Accédez au dossier contenant les blocs-notes Jupyter et activez l’environnement RDKit. Ouvrez le Jupyter Notebook pour le recouvrement des acides aminés. Dans la cellule désignée au début du bloc-notes, entrez le chemin d’accès complet du fichier sdf d’entrée et le chemin d’accès complet du fichier de sortie sdf souhaité sous forme de chaînes.
Redémarrez le noyau du bloc-notes et exécutez toutes les cellules pour obtenir un fichier sdf avec le nom souhaité dans le dossier de sortie spécifié. Pour la génération de descripteurs, placez tous les fichiers sdf pour lesquels les descripteurs doivent être calculés dans un seul dossier. Ensuite, téléchargez le descripteur PaDEL, décompressez-le et extrayez-le dans ce dossier.
Ouvrez une invite de commandes, accédez au dossier contenant le fichier jar du descripteur PaDEL et exécutez le descripteur PaDEL pour les fichiers sdf collectés. L’espace chimique de toutes les bibliothèques d’acides aminés filtrés est montré ici. Les marqueurs noirs représentent les acides aminés des bibliothèques sans soufre et les marqueurs jaunes représentent les acides aminés des bibliothèques enrichies en soufre.
Ici, les bibliothèques VAIL et VAIL_S sont représentées par des cercles. Les bibliothèques DEST et DEST_S sont représentées par des carrés. Les bibliothèques Proline et Pro S sont représentées par des triangles et les étoiles représentent des acides aminés codés.
La plage de valeurs log P possibles augmente avec le volume moléculaire, même dans les bibliothèques qui manquent explicitement de chaînes latérales hydrophiles. Les acides aminés codés avec des chaînes latérales d’hydrocarbures sont plus hydrophobes que la plupart des autres acides aminés d’un volume comparable de leur bibliothèque respective. C’est également le cas pour la méthionine insistante par rapport à d’autres membres de la bibliothèque VAILS avec des volumes similaires.

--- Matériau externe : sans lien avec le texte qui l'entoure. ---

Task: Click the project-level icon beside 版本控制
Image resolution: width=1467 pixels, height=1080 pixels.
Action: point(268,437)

Les acides aminés codés avec des chaînes latérales hydroxyles étaient parmi les plus petits membres de la bibliothèque DEST avec de l’acide aspartique à peine plus grand que trois anines. L’image représentée montre les volumes moyens de Van der Waal de bibliothèques avec et sans soufre. La substitution du soufre a entraîné une légère augmentation du volume moléculaire dans toutes les bibliothèques.
Les valeurs moyennes du coefficient de partage des bibliothèques avec et sans soufre sont indiquées ici. L’effet de la substitution du soufre sur le log P n’est pas aussi homogène que pour le volume. L’image représentative montre les effets d’un pseudoatome trivalent sur la génération de la structure de Maygen.

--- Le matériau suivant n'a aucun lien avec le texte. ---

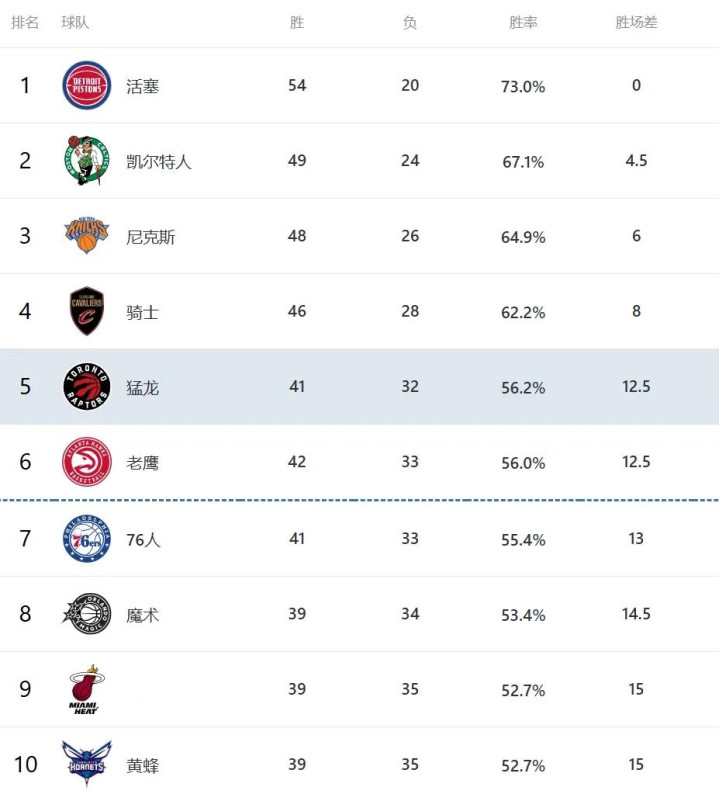Select the Orlando Magic logo
Viewport: 719px width, 794px height.
pos(87,614)
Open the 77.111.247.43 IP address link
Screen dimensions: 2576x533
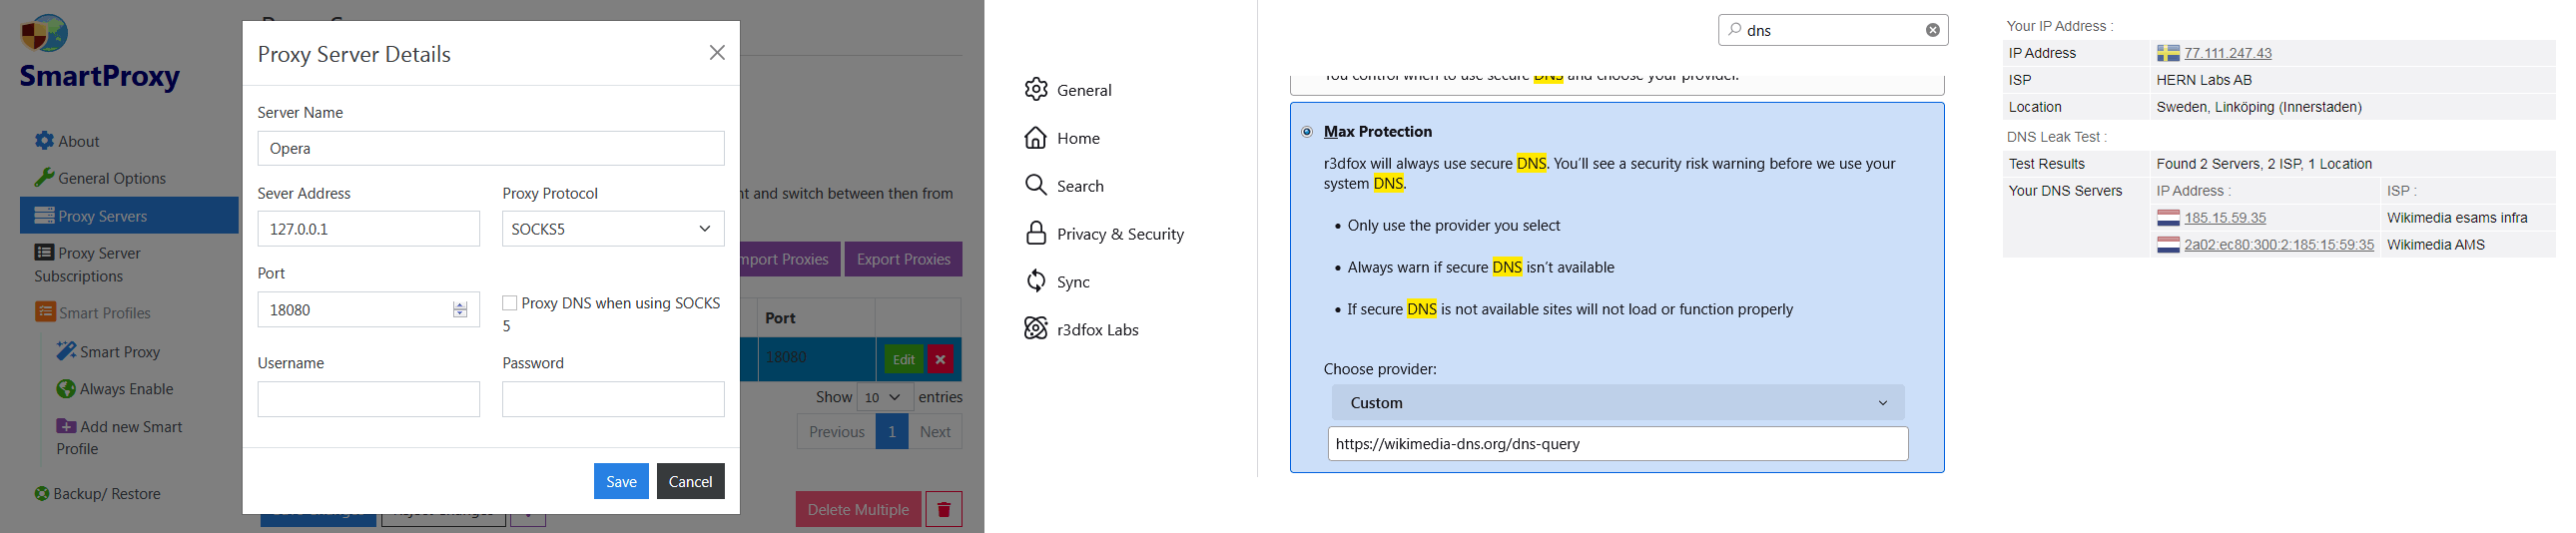(x=2228, y=53)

L’utilisation d’un pseudoatome dans la génération de structures a réduit le nombre de structures générées d’environ trois ordres de grandeur dans le temps total nécessaire pour générer ces structures d’un à deux ordres de grandeur. En suivant ce protocole, des fonctionnalités supplémentaires pourront être intégrées à l’avenir en fonction des besoins des chercheurs. Par exemple, on pourrait intégrer des filtres de sous-structure dans Maygen pour éviter l’étape de post-traitement.

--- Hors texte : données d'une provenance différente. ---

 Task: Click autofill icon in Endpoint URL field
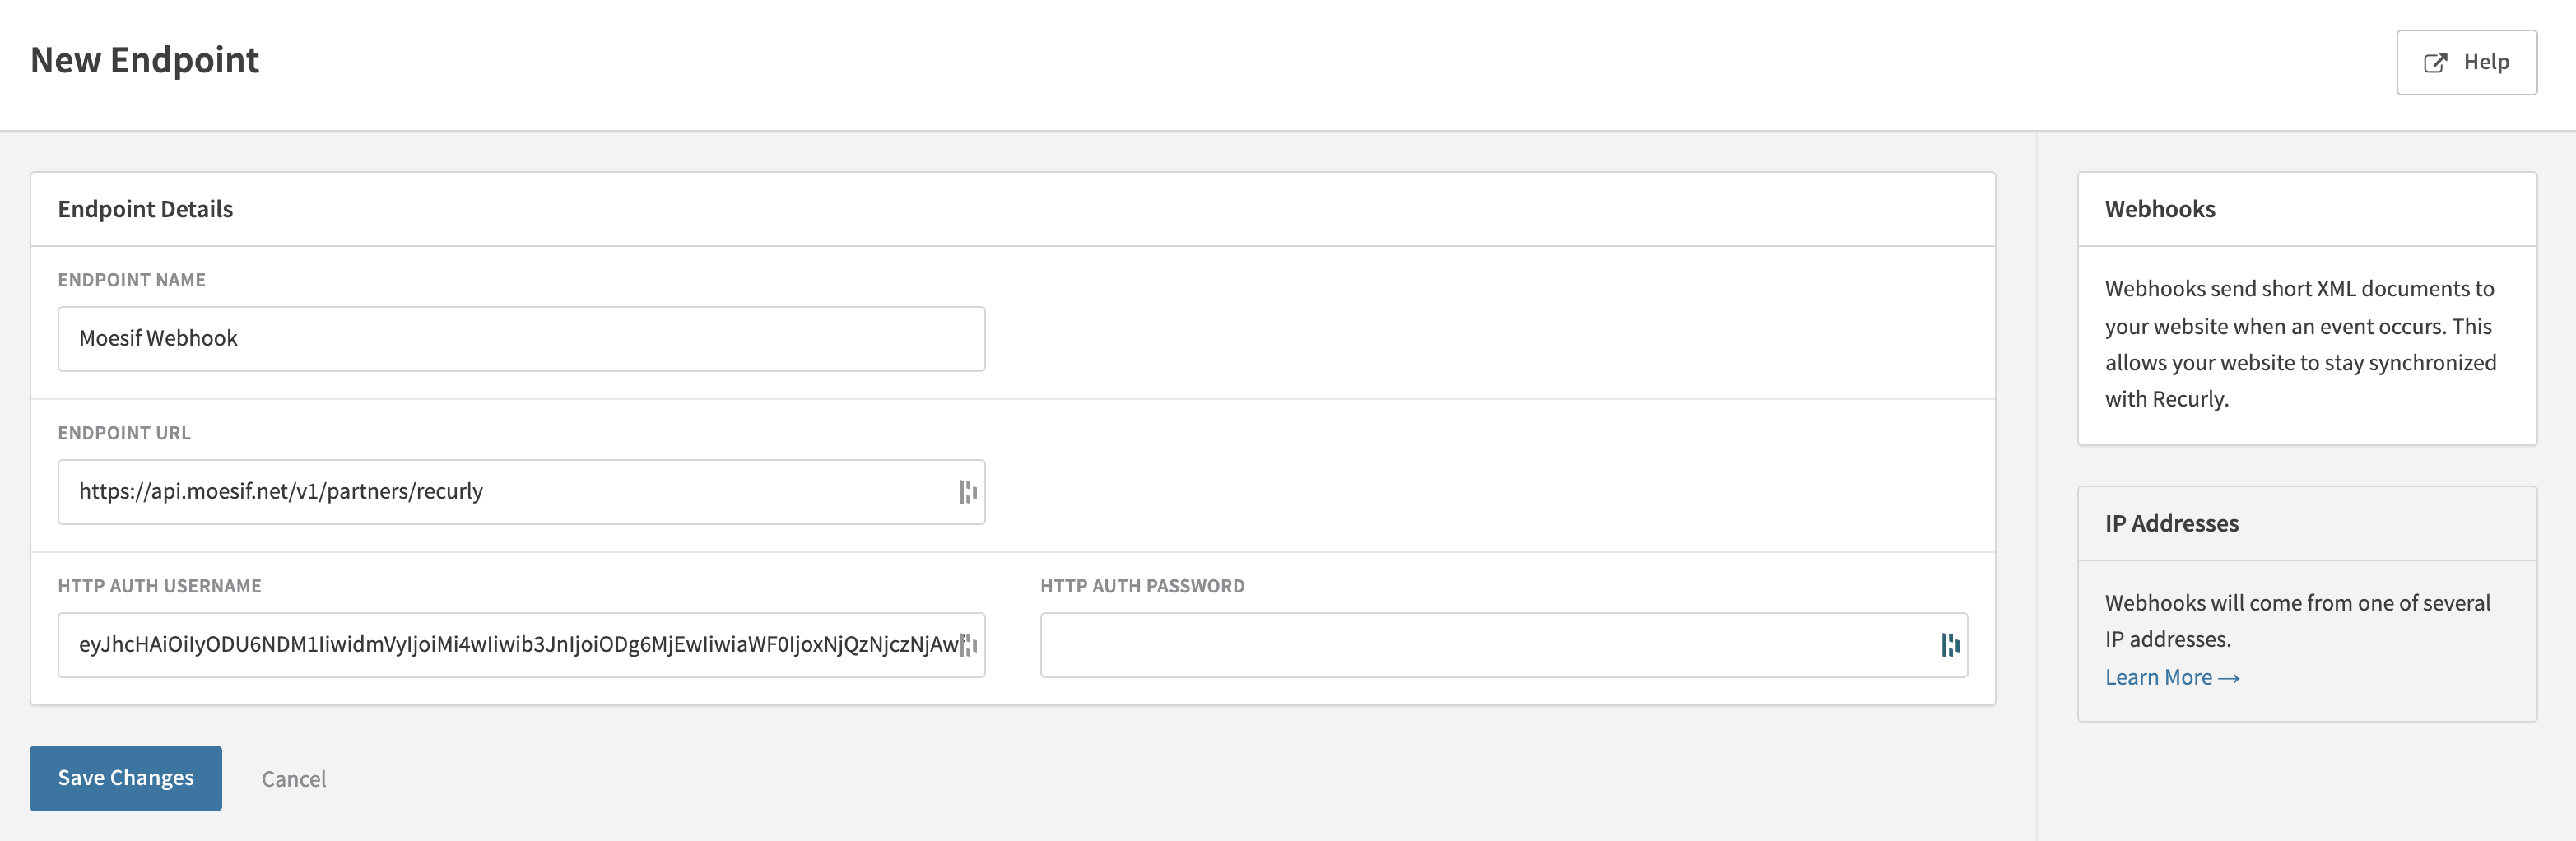967,492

Génération, curation et modification de bibliothèques. Ce processus général peut s’adapter à d’autres structures moléculaires et modifications avec quelques connaissances en codage, ce qui permettra aux chercheurs d’explorer des bibliothèques informatiques au-delà de celles des acides aminés alpha. Ce protocole aidera les chercheurs à améliorer leur travail informatique dans le domaine des origines de la vie.
Les boîtes à outils open source contribueront grandement à ces efforts.